El estudio explica que la presión sobre el sistema agropecuario se refleja en alteraciones del precio que afectan a los más desfavorecidos. El coste de los alimentos, además, subiría bruscamente en las próximas décadas, lo que incrementaría el riesgo de conflictos y migraciones, concluye. Asimismo, se relacionan estrechamente la seguridad alimentaria y la pobreza o el crecimiento económico, la escasez de agua y energía, el cambio climático y la pérdida de biodiversidad.
Supervisiones
John Beddington, asesor científico del Gobierno británico, que ha “supervisado” el estudio (como, hace dos años, otro asesor científico “supervisó” el anterior informe), explica que “el mundo no ha reconocido todavía que esta relación es esencial. No es sólo ciencia y tecnología, comercio y precios. Es algo mucho más amplio”. Por ejemplo, ser capaces de alimentar 2.000 millones de personas más en 2050, reduciendo a la vez el impacto medioambiental que la agricultura y la ganadería producen en la actualidad.
El informe deja un hueco a la agricultura orgánica, “pero ésta no debería ser adoptada como la estrategia principal para lograr una seguridad alimentaria global equitativa y sostenible”. ¿Por qué? Bien, este último informe interpreta que, en un supuesto escenario con una producción orgánica global, la población mundial tendría que asumir enormes cambios en la dieta de la población, lo que sería “difícil de conseguir”.
Del mismo modo, el trabajo indica que los alimentos genéticamente modificados y los animales clonados no deberían descartarse, ya que la inversión en estas nuevas tecnologías es “esencial a la luz de la magnitud de los retos”.
Las críticas a las conclusiones del informe no han tardado. The Guardian cita al analista alimentario indio Devinder Sharma, que cree que el informe aporta una visión sesgada y militante contra los pobres. “El mundo ya produce alimentos suficientes para abastecer a 11.500 millones de personas [la población actual ronda los 7.000 millones]. Beddington y el Gobierno [británico] animan al cambio radical pero que realmente desean es intensificar las políticas existentes. Este es sólo un inteligente camuflaje de políticas que no han servido a los pobres del mundo”.

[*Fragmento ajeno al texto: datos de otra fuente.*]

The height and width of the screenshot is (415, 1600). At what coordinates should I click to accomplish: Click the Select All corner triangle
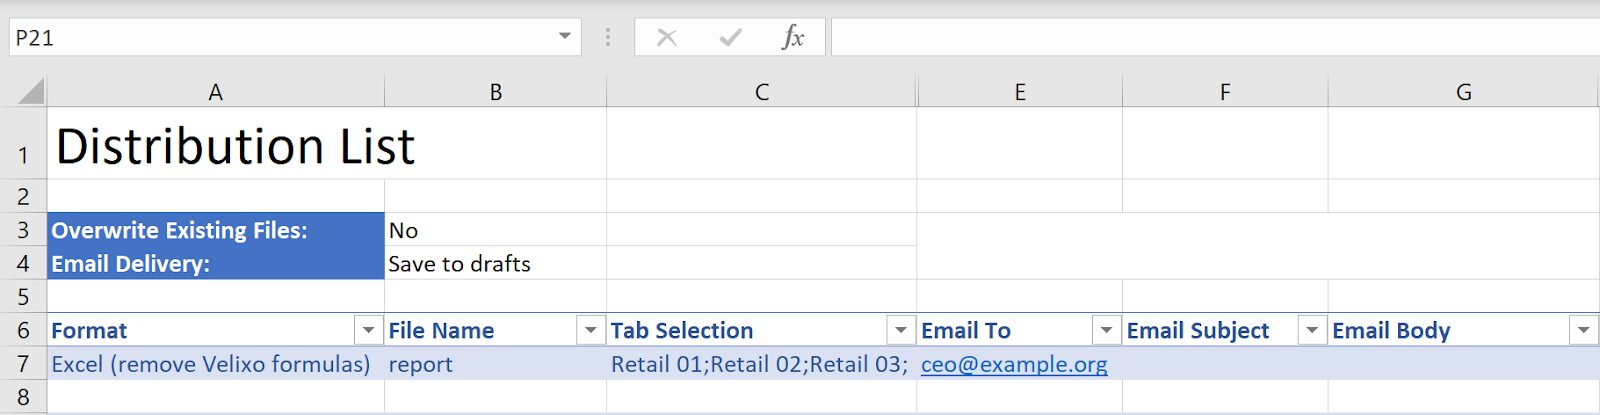pos(31,92)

Mesa para dos, mejor que mesa para uno
Otros críticos argumentan que, más que fertilizantes derivados del petróleo, monocultivos genéticamente modificados, un mercado alimentario totalmente unificado y libre de aranceles, así como homogeneizado, se debe abrazar el camino opuesto: mayor frugalidad, vida y riqueza locales, y vuelta al cultivo basado en el ciclo del sol, en lugar de fertilizantes químicos. Bill Mollison (permacultura), Rob Hopkins (Transition Towns) y Michael Pollan (garante de la alimentación orgánica y local), creen que hay tiempo para abrazar este camino.
El informe Global Food and Farming Futures, sin embargo, cree que no hay tiempo que perder y no es momento de poner trabas al aumento de la producción.
De nuevo, creo que el camino realista, quizá también el más adecuado, tiene lo mejor de ambos informes. Por qué no recuperar el estudio de hace dos años, combinarlo con el que acaba de salir y, con la mayor información posible, elaborar una tesis superior a las dos presentadas por separado.
Puede haber mitos, medias verdades, informes… y buenos informes.